China COVID-19 vaccines third doses are being rolled out by Beijing officials. These shots have now been dogged by a lot of doubts regarding their efficacy. The question is, will the third wave of doses make the vaccine more effective?
China COVID-19 Vaccine Risk Factor
The Washington Post reports that health experts in China state that protection coming from the vaccines may not last after six months and that people with a high risk of getting COVID-19 should get themselves a third dose. Even the Chinese state-run media outlet now suggests that Beijing is finally on board with the suggestion and is currently preparing to offer the third doses.
The United Arab Emirates and Bahrain stated last week that they would offer a third wave of the China COVID-19 Vaccine Sinopharm in order to boost protection, according to SCMP. UAE is currently offering extra shots to anyone who finally got vaccinated either six or more months ago. Bahrain is now offering a third wave of doses to high-risk groups.
mRNA Based Vaccines: Moderna and Pfizer-BioNTech
According to the article by arsTechnica notes that the China COVID-19 vaccine Sinopharm and Sinovac are now made with a whole, inactivated the coronavirus SARS-CoV-2. The inactivated virus vaccines now have the advantage of starting to make things relatively easy.
They could, however, come with a potential drawback of providing weaker protection compared to other target vaccine approaches like the mRNA-based vaccines like Moderna and Pfizer-BioNTech. Those vaccines reportedly take aim at just a particular key element of the virus as a whole, the spike protein.
Sinovac 50% Efficacy Rate
Sinopharm reports a 79% efficacy rate for the inactivated vaccine. It hasn't, however, released the full data supporting that particular estimate. The China COVID-19 vaccine Sinovac might have a 50% efficacy rate according to the trial data that came from Brazil.

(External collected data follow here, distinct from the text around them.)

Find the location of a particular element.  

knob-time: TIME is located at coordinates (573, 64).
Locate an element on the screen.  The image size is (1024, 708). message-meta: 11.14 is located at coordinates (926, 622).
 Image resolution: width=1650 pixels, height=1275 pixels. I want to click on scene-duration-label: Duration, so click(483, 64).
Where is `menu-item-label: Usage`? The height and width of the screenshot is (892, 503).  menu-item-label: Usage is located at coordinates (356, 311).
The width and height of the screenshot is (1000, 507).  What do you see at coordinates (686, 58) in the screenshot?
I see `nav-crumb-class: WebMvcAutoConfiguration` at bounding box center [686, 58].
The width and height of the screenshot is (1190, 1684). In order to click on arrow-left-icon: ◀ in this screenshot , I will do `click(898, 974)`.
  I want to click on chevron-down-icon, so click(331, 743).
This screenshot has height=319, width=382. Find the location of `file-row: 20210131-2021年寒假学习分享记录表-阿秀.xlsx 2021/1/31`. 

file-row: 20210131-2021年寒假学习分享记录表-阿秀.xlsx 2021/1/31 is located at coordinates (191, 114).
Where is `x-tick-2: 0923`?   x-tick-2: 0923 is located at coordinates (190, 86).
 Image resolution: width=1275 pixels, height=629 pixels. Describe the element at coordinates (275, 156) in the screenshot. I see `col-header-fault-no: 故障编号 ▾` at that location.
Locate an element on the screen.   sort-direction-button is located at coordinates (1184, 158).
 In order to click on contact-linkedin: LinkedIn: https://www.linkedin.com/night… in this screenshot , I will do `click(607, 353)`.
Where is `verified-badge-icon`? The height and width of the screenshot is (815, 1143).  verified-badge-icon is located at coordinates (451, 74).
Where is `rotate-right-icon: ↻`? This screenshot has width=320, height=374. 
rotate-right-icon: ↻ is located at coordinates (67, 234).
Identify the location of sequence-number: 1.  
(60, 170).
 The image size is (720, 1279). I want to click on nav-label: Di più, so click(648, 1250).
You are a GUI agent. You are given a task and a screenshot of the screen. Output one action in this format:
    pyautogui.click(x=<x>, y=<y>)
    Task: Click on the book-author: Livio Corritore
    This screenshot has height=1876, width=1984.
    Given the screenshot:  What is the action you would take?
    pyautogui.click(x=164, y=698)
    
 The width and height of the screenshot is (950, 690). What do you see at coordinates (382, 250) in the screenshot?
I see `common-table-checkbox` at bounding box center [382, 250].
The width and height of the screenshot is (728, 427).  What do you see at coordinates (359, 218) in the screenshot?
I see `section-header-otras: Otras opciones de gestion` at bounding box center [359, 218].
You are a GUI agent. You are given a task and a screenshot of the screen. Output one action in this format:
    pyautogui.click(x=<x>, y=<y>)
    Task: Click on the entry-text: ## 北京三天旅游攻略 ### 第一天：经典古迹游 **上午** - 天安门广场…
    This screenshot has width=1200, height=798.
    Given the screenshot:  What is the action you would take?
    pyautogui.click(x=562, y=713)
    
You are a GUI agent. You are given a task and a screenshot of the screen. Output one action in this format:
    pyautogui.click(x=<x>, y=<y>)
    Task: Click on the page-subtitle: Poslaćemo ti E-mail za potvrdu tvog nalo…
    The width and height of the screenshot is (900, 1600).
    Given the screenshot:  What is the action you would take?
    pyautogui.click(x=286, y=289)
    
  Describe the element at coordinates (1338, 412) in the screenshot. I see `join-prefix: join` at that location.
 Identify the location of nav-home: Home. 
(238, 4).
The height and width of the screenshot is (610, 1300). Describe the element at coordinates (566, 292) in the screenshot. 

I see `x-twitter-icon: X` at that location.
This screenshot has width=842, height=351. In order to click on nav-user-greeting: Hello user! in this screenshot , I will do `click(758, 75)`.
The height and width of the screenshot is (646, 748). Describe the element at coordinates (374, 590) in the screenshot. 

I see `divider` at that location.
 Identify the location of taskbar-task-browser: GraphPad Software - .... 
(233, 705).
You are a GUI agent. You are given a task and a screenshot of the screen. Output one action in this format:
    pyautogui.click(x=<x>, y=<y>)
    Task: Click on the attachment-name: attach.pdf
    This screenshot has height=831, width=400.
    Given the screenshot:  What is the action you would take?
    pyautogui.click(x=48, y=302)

The Chinese Center for Disease Control and Prevention head George Gao acknowledged the problem last month stating the efficacy of the China COVID-19 vaccine is "not high," according to The Washington Post. Gao said at a conference in Chengdu that Beijing is now "formally considering" other possibilities in order to solve the problem that the efficacy of the current vaccines are not too high.
Chinese Expert Confirms
The possibilities now include increasing the number of doses that people receive or altering the individual doses. The Chinese social media quickly censored the comments and The Washington Post reports that at the time, Gao's statement had been hyped up.
Although experts have been raising questions about the China COVID-19 vaccine efficacy since the data-less release, the need for boosters is not really avoidable. Anthony Fauci, US infectious disease expert, noted that immunity to the common coronavirus is not too long-term. He also predicted that people given the very highly-efficacious mRNA vaccines might need a booster "within a year or so."